Go to the European Commission’s dedicated page on Non-Financial Reporting to access the Directive and other useful resources:
Several international initiatives have developed standards and guidelines to improve the quality of Non-Financial Reporting, or CSR reporting. The understanding of CSR has broadened to encompass global impacts – be they along international supply chains or due to greenhouse gas (GHG) emissions fuelling the climate crisis. CSR reporting is thus evolving towards Sustainability Reporting. Examples of widely used reporting standards are:
- ISO 26000 Social Responsibility Standard
- Standards of the Global Reporting Initiative
- IFC Performance Standards
The Global Reporting Initiative is also developing sector-specific reporting standards, for example on coal.

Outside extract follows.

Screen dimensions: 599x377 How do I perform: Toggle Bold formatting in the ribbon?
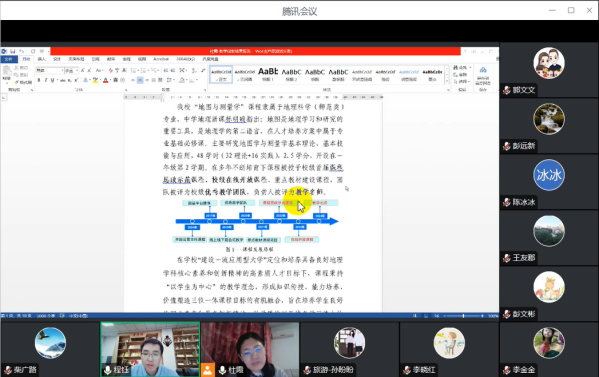pyautogui.click(x=39, y=80)
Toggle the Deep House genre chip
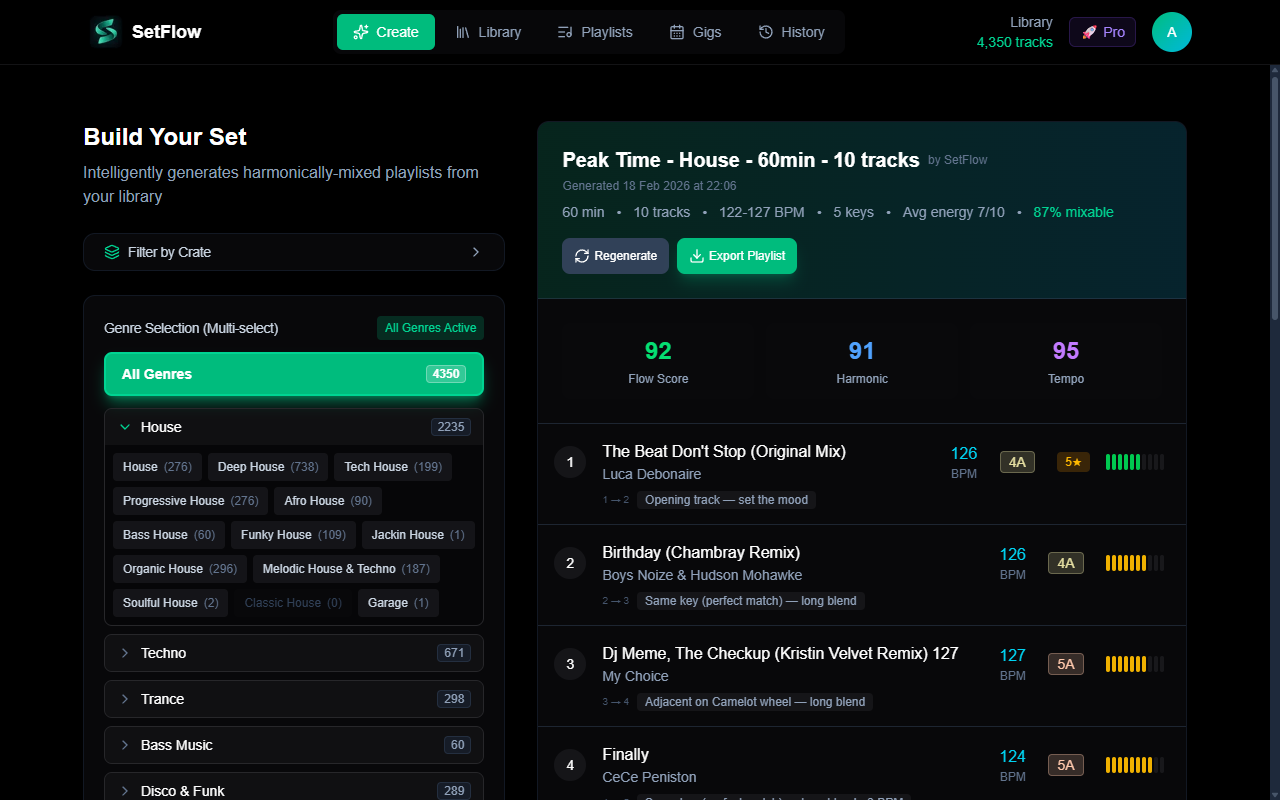Screen dimensions: 1280x800 267,466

Mining companies are avid reporters, but the quality of reporting practices remains a challenge. In its report Sustainability in the Mining Sector: Current Status and Future Trends, the UN Environment Programme finds that increasing the focus on mine-site level reporting and third-party verification are among the necessary tasks to enhance the quality and relevance of the sustainability reporting of mining companies.

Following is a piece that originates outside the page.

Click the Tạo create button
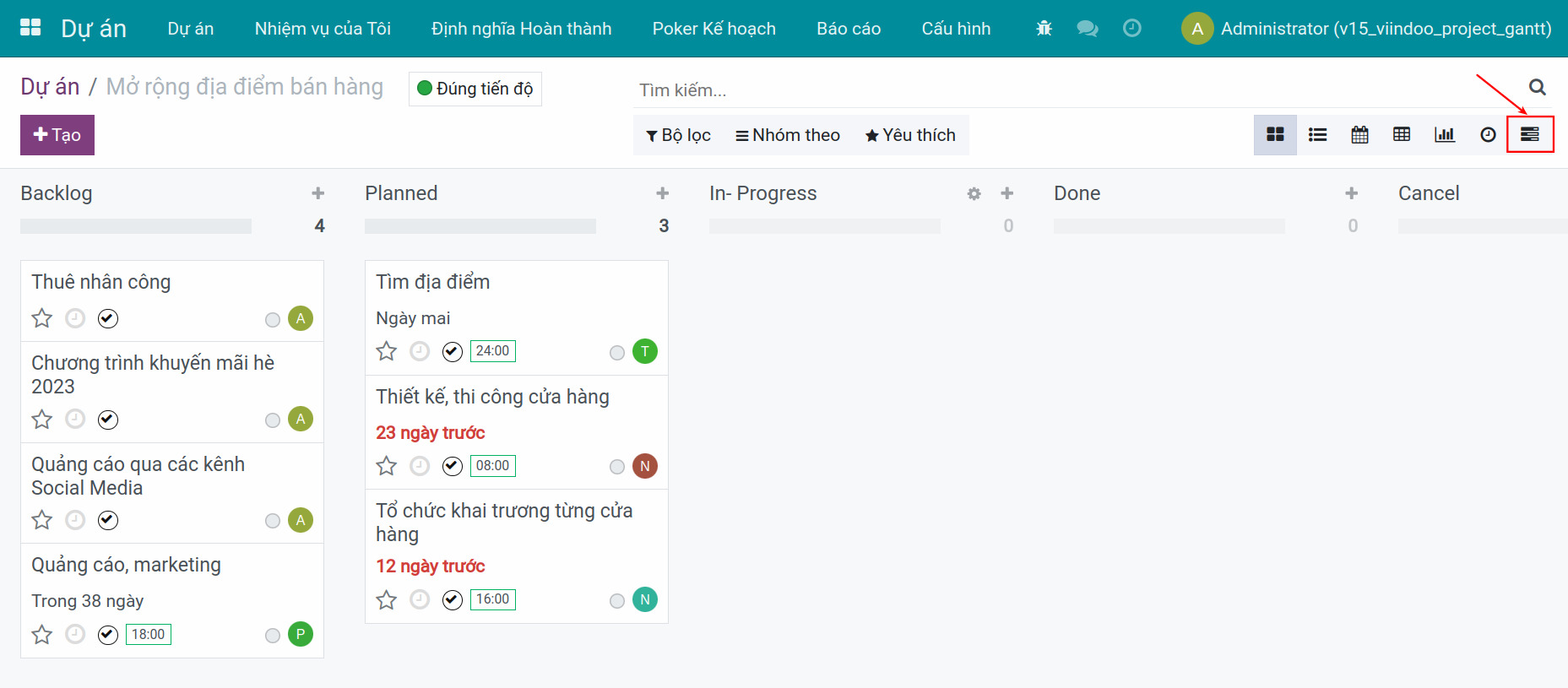This screenshot has width=1568, height=688. 57,135
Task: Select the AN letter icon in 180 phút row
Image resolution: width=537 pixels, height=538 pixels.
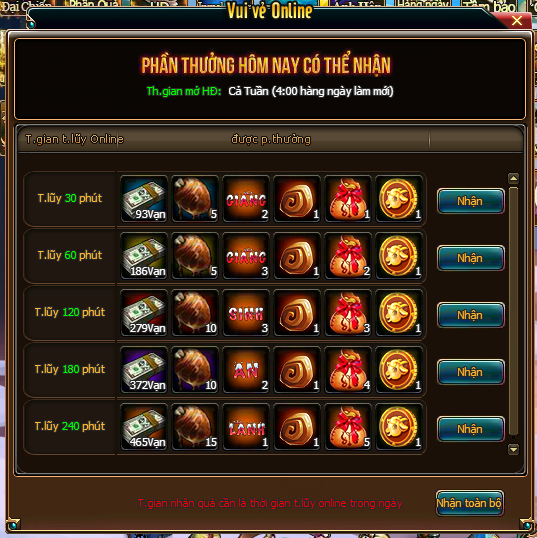Action: click(246, 370)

The IFC Performance Standards are an international benchmark for identifying and managing environmental and social risk and has been adopted by many organizations as a key component of their environmental and social risk management. IFC’s Environmental, Health, and Safety (EHS) Guidelines provide technical guidelines with general and industry-specific examples of good international industry practice to meet IFC’s Performance Standards. For mining the IFC has developed a The Environmental, Health, and Safety (EHS) Guidelines.
Good CSR practices
There is no blueprint for good CSR because it must be tuned to local conditions. However, enhancing mining companies’ CSR practices is a prerequisite to ensure that the sector fulfils its promise of contributing to the well-being of current and future generations around the globe. Assessing current CSR practices contributes to a better understanding of what is possible and necessary for enhancing the positive impact of CSR.
Nevertheless, for the mining industry, the ICMM's Mining Principles define the good practice environmental, social and governance requirements of company members through a comprehensive set of 38 Performance Expectations and eight related position statements on a number of critical industry challenges. Implementation of the Mining Principles supports progress towards the global targets of the SDGs and the Paris Agreement on climate change. ICMM’s Mining Principles seek to maximise the industry’s benefits to host communities while minimising negative impacts to manage issues of concern to society effectively.

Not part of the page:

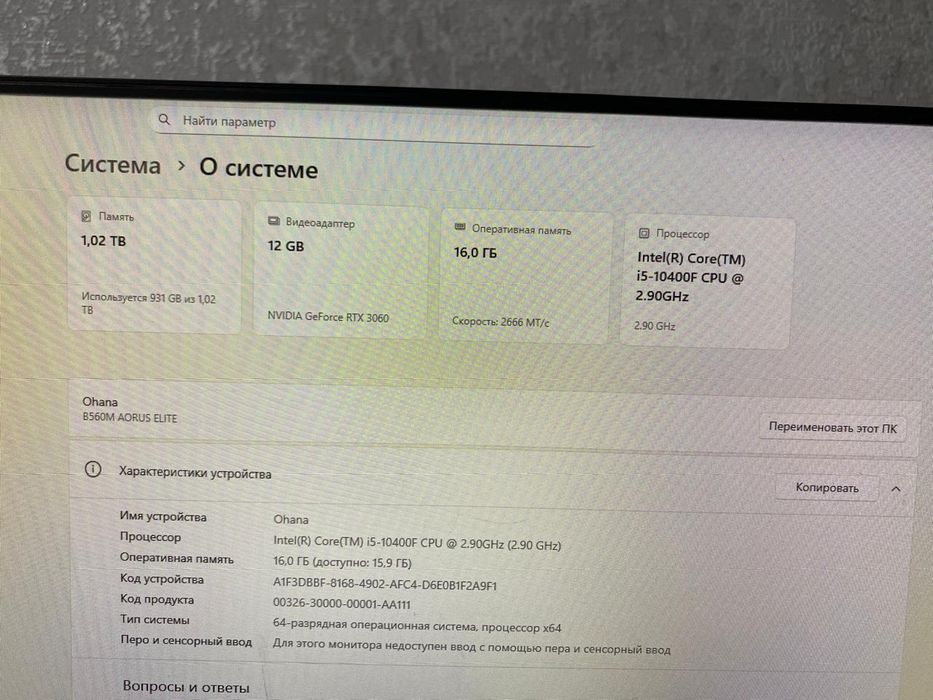933x700 pixels.
Task: Click the Код устройства value text
Action: (385, 584)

Go to the Library to explore reports on the topic of CSR, local development and mining. In the folder “Responsible mining” you will find, among other resources, the following reports:
- The Responsible Mining Foundation’s Responsible Mining Index Report 2022. is an evidence-based assessment of 40 large mining companies’ policies and practices on economic, environmental, social and governance issues, with a separate assessment of 250 mine sites across 53 countries. It found that the vast majority of assessed mine sites cannot demonstrate that they are informing and engaging with host communities and workers on basic risk factors such as environmental impacts, safety issues or grievances. Some 94% of the mine sites score an average of less than 20% on the fifteen basic ESG issues assessed.
- The Responsible Mining Foundation’s report “Responsible mining in Latin Amerca and the Carribean?”. It presents findings for 49 mine sites in Latin America and the 20 companies operating in the region.
- The report “Beyond Extraction: Economic Opportunities in Mining Communities: Case Study of a Regional Local Economic Development Program in Brazil, Chile, and Peru (2016-2020)” showcases experiences from the regional programme “Beyond Extraction” of the Inter-American Development Bank and AngloAmerican. They implemented local development initiatives for enterprise development, workforce development, and value chain development in Brazil, Chile and Peru.